Job:
Find each line in the records below that contains the word "Viewport", and copy those lines out in full.
_ _ _ _
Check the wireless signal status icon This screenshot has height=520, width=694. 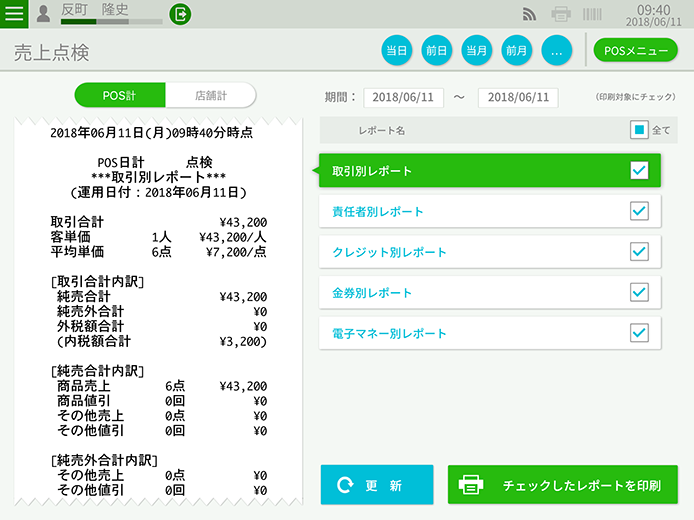pos(530,14)
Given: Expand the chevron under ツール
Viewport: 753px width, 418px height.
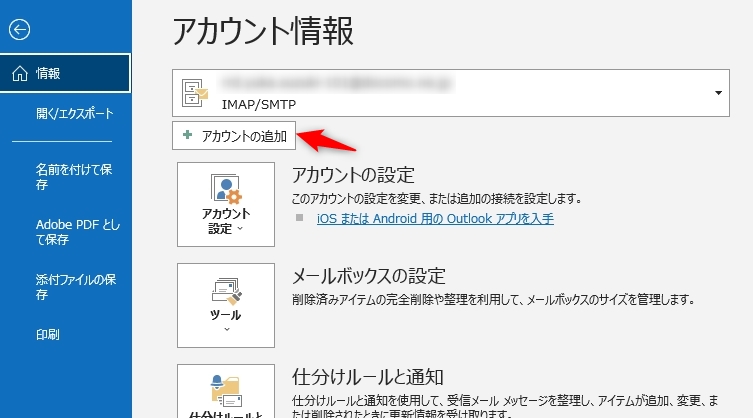Looking at the screenshot, I should 226,328.
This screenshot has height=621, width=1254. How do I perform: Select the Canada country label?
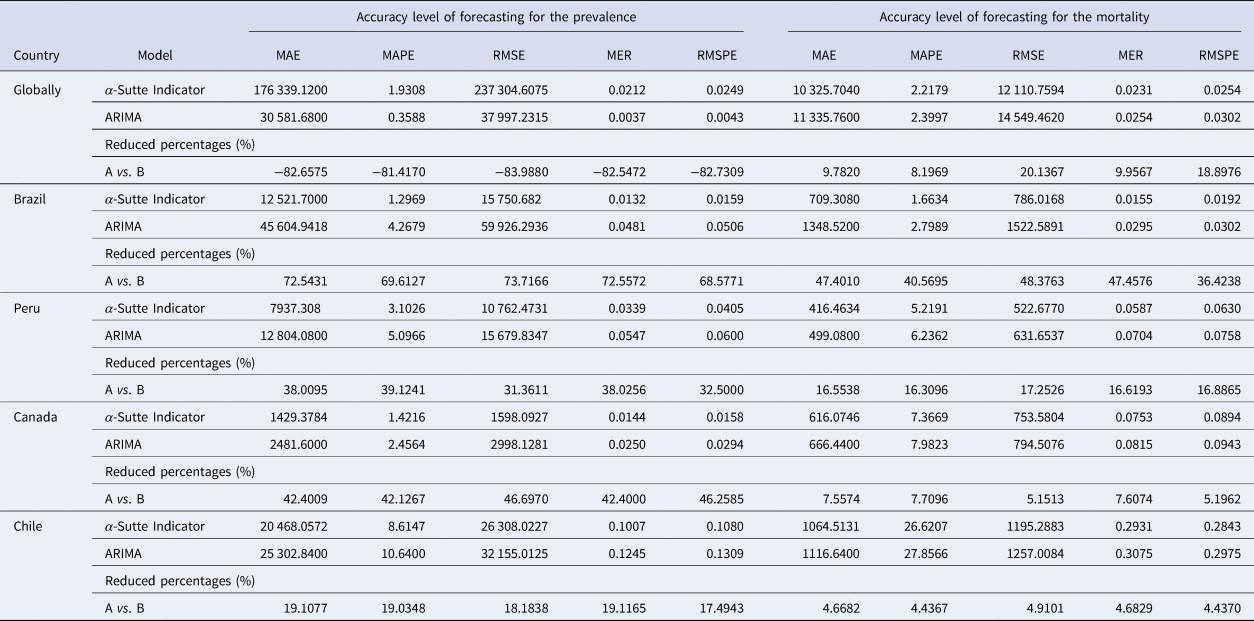coord(34,417)
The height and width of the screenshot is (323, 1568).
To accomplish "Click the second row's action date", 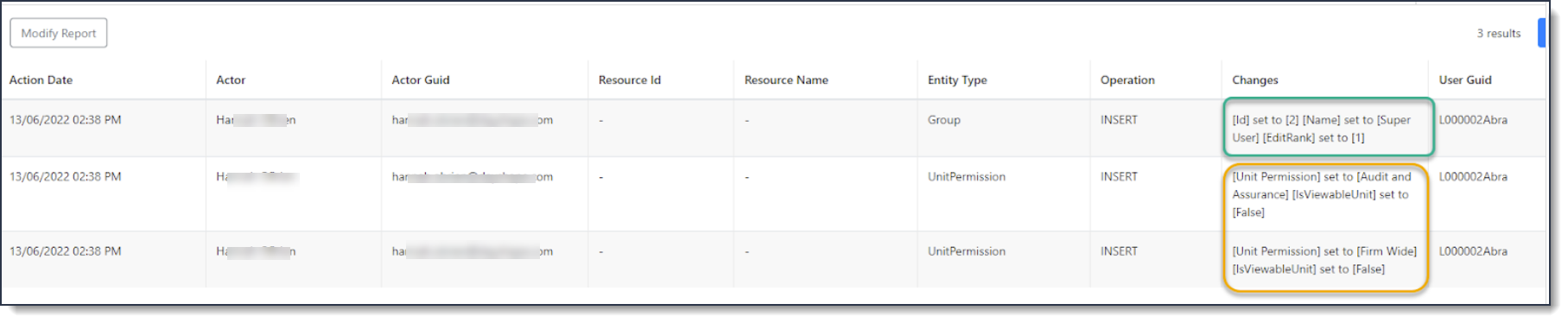I will (x=66, y=176).
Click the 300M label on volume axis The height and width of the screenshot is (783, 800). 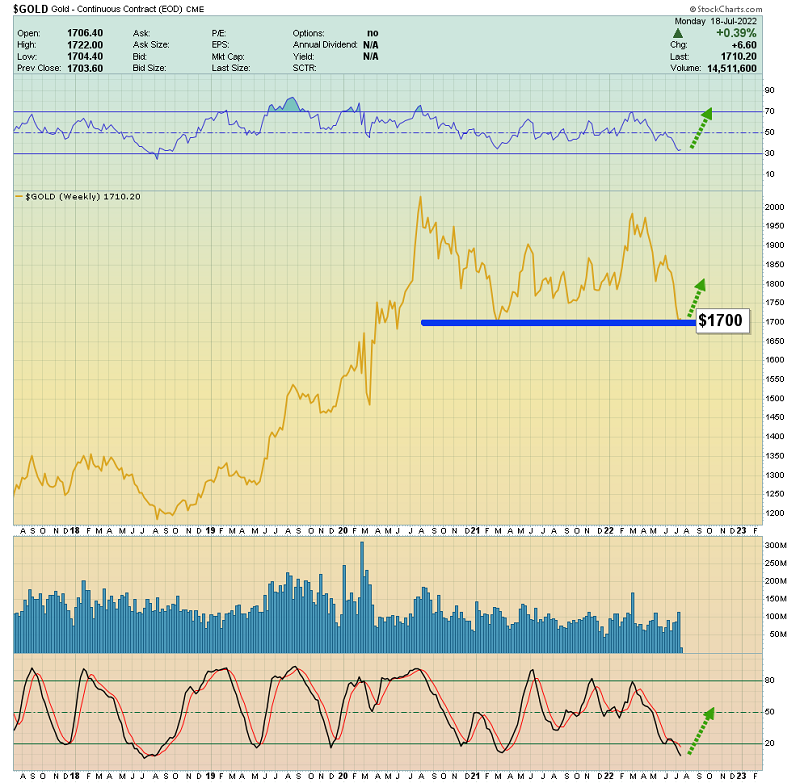777,545
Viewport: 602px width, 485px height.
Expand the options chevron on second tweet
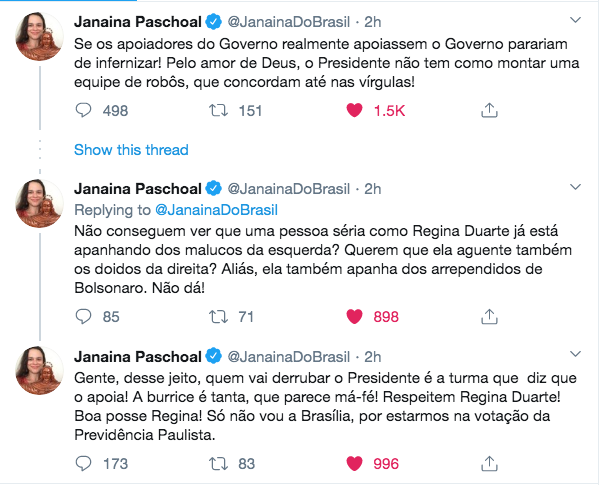pyautogui.click(x=573, y=187)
_ _ _ _
Written response:
Viewport: 753px width, 418px height.
Viewport: 602px width, 485px height.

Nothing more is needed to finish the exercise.